The Ancestral Puebloans built large, multi-story stone structures with hundreds of rooms to house the new communities on open ground.
In the second major Ancient cultural period, beginning around A.D. 750, they are called the Pueblo People. They began to settle down, rely even more on agriculture, and stay in one place much longer. They gathered together in larger and larger communities.
Before and during this phase there were many developments — mostly gradual or evolutionary — that dramatically changed their culture. They began using the bow and arrow, which was much more accurate and effective than the spear and atlatl (throwing stick) they’d used previously.
To their domestic crops they added beans — including common, kidney and navy beans. During their nomadic wanderings they needed baskets for their lightness and mobility. As they settled down, they used more pottery for food storage and cooking. Their pottery making developed into what we consider an art form.

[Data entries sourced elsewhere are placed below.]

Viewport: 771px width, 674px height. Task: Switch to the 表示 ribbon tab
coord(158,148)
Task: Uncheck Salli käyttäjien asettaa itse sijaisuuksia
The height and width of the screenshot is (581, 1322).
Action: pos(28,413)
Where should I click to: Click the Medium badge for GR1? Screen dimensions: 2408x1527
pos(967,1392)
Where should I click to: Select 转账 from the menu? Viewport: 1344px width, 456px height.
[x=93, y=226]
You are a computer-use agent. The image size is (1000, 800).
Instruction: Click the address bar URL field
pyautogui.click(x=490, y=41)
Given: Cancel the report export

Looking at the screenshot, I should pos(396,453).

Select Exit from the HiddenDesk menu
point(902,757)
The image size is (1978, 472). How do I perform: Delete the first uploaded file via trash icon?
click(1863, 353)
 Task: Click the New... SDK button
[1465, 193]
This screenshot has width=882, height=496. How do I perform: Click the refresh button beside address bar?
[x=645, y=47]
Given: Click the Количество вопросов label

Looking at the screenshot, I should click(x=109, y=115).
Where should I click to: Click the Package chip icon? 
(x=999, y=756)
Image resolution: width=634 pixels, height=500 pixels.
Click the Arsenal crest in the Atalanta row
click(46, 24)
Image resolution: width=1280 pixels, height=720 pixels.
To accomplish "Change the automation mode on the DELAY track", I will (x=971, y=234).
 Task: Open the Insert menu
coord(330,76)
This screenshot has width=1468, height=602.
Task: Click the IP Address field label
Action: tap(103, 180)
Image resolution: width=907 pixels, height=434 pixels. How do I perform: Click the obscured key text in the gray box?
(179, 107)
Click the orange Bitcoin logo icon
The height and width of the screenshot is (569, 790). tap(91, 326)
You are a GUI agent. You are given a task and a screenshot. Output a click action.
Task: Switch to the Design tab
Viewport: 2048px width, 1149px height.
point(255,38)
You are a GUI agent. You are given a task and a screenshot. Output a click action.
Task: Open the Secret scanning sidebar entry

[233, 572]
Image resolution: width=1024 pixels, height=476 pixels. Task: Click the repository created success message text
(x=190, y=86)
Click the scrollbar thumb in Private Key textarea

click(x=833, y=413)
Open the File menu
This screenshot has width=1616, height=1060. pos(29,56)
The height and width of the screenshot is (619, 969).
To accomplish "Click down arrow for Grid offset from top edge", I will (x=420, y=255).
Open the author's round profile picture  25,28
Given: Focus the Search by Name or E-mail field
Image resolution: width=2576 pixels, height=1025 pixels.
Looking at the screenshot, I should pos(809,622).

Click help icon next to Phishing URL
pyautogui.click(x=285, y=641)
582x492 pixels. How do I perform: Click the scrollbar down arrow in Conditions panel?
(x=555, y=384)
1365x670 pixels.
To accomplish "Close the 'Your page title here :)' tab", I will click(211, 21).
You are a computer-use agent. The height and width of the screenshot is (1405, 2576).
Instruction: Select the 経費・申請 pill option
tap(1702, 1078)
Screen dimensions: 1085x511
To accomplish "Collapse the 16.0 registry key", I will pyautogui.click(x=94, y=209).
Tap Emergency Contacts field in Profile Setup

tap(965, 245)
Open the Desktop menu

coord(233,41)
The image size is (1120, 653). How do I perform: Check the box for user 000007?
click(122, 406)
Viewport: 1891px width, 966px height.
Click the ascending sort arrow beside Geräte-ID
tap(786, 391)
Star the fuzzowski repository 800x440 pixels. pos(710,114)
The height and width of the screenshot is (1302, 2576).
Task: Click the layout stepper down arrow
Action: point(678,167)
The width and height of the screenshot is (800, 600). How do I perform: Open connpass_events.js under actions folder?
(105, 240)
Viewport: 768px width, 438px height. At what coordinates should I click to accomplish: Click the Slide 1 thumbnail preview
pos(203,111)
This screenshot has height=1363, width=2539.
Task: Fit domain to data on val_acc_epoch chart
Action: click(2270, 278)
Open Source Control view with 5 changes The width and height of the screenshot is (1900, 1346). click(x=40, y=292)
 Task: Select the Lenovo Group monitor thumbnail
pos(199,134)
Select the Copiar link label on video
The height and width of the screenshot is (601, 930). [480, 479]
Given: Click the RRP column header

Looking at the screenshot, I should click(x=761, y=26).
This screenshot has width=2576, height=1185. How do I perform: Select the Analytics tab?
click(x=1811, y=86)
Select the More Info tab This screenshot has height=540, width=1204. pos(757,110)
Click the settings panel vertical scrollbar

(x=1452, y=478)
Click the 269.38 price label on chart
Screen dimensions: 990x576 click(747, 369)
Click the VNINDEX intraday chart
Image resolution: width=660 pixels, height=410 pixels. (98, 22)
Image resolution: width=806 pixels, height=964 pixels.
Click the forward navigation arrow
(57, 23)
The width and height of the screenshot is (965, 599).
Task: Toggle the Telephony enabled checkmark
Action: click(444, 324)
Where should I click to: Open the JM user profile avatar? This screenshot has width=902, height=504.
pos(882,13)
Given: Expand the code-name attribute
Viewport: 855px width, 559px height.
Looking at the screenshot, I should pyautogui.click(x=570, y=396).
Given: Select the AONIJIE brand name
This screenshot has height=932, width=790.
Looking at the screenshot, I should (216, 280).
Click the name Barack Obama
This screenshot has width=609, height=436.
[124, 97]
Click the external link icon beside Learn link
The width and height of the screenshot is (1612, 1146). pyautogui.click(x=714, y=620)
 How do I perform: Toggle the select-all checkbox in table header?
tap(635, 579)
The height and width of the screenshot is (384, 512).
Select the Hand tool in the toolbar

Their pit houses, which had become deeper and more permanent, began to give way to a new kind of construction, above-ground structures. They started building with stone. Eventually, more families came together as clans, and clans formed tribes. Hamlets grew to villages, then towns. Larger numbers of people participated in religious and spiritual ceremonies. The round or keyhole-shaped underground kiva grew in size, importance and permanence. Usually, it was built in a central plaza.
The Puebloans built large, multi-story stone structures with hundreds of rooms to house the new communities on open ground. Yellow Jacket, near Cortez, Colorado, is the largest prehistoric town yet discovered in the Southwest. It had 1,800 rooms and housed nearly 3,000 people. Later, perhaps in response to enemy threats, the Ancient Ones began building the awe-inspiring stone structures, which we call cliff dwellings, perched on rock ledges above a canyon bottom.